RogerBW's Blog

I’ve been doing the Weekly Challenges. The latest involved lots of number-string conversions. (Note that this is open until 7 August 2022.)

Task 1: Permuted Multiples

Write a script to find the smallest integer x such that x, 2x, 3x, 4x, 5x and 6x are permuted multiples of each other.

Which the old hand will immediately recognise as 142857, but let's pretend we don't know that and work it out from first principles.
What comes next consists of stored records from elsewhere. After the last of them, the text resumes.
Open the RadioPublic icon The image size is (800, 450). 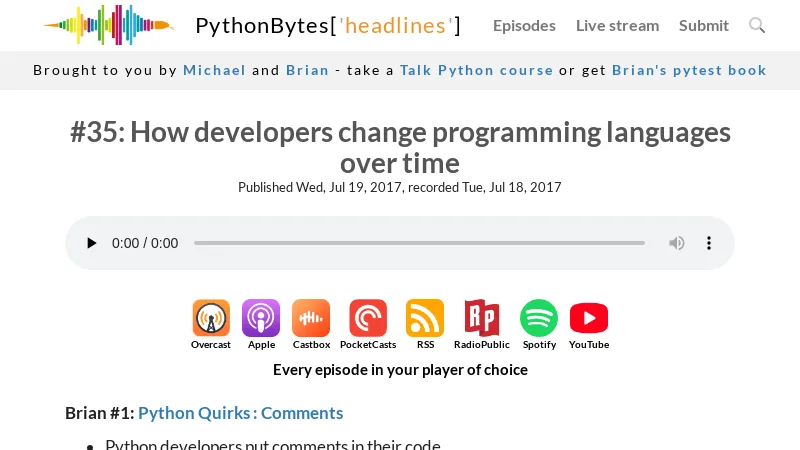click(x=481, y=319)
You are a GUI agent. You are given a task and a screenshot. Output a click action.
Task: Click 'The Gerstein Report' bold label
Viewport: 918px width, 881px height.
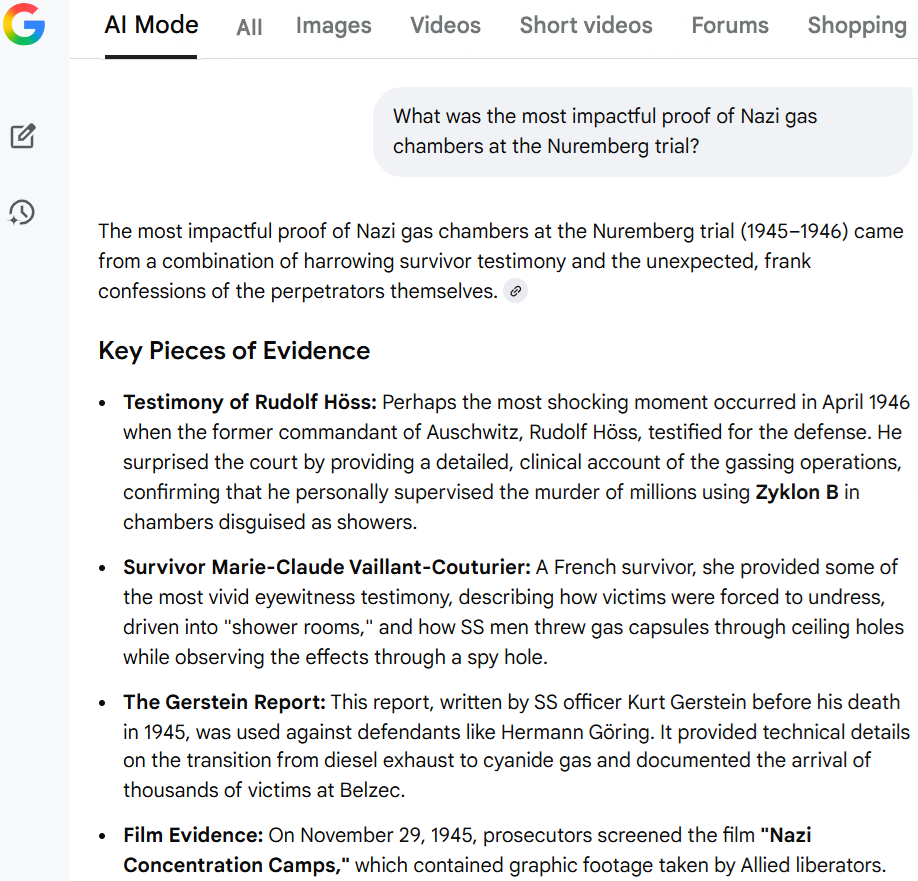224,702
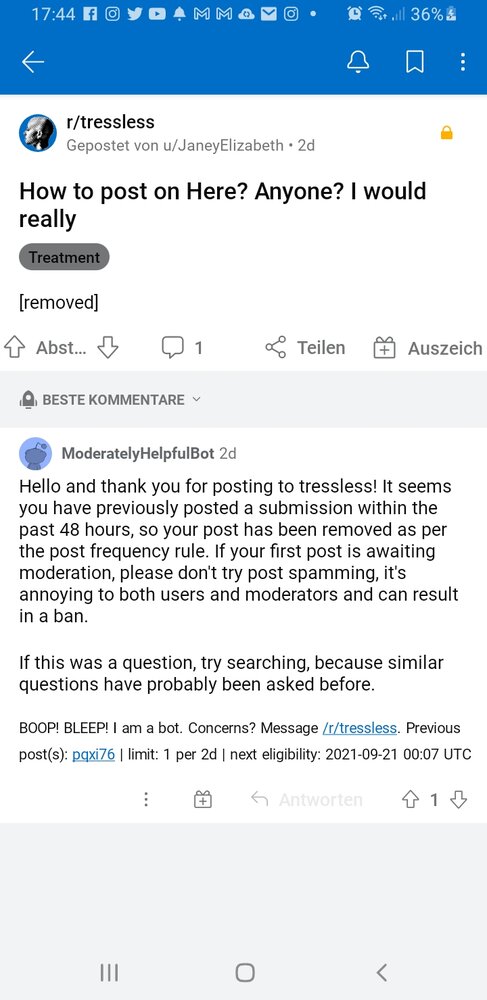Image resolution: width=487 pixels, height=1000 pixels.
Task: Give an award via Auszeich gift icon
Action: (384, 348)
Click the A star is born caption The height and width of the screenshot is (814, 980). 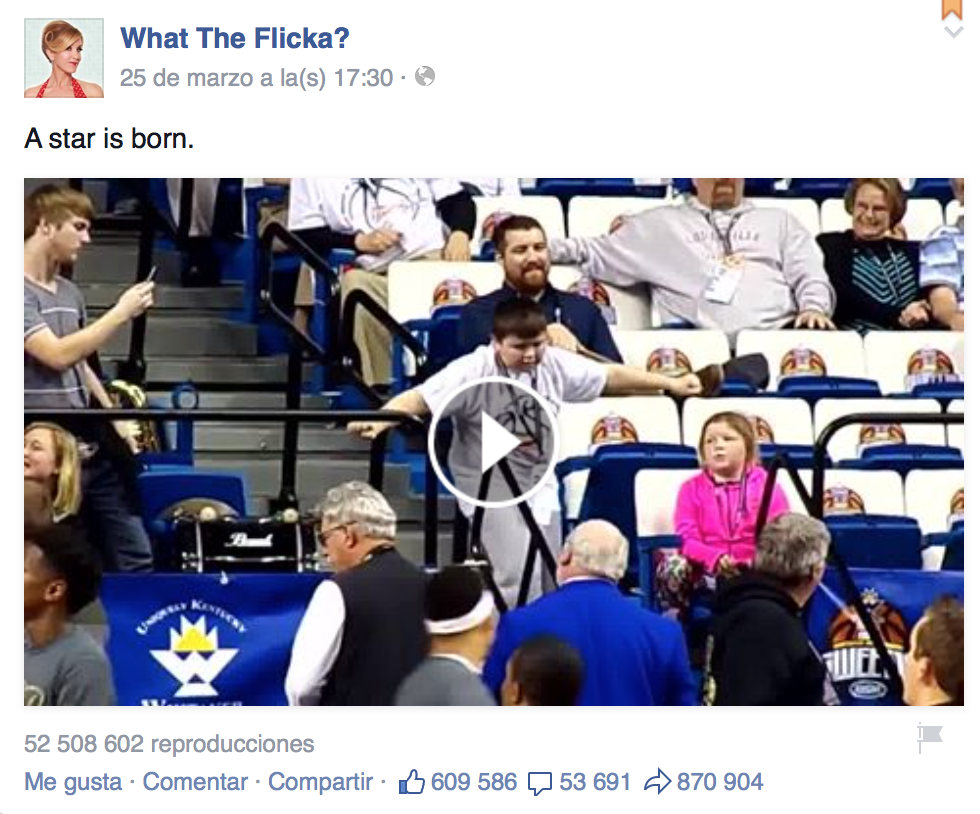click(109, 139)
My approach is to build a function which will depermute a number, to either a sorted string or a sorted array. Which of those I use depends on the language: some can't readily compare the contents of arrays, others can't readily sort the contents of strings. (And some can only sort in place rather than returning a sorted copy.) Calculate the value of that function for each candidate, and check that each multiple of the candidate also matches.

Kotlin:

fun permutable(): Int {
    var n = 0
    while (true) {
        n += 1

Here's the important bit:

        val base = n.toString().toCharArray().toList().sorted()

so 142857 will become [ "1", "2", "4", "5", "7", "8" ].

Then I just compare each multiple, bailing out on a non-match.

        var q = true
        for (k in 2..6) {
            val tt = (n*k).toString().toCharArray().toList().sorted()
            if (tt != base) {
                q = false
                break
            }
        }
        if (q) {
            return n
        }
    }
}

Task 2: Reversible Numbers

Write a script to find out all Reversible Numbers below 100.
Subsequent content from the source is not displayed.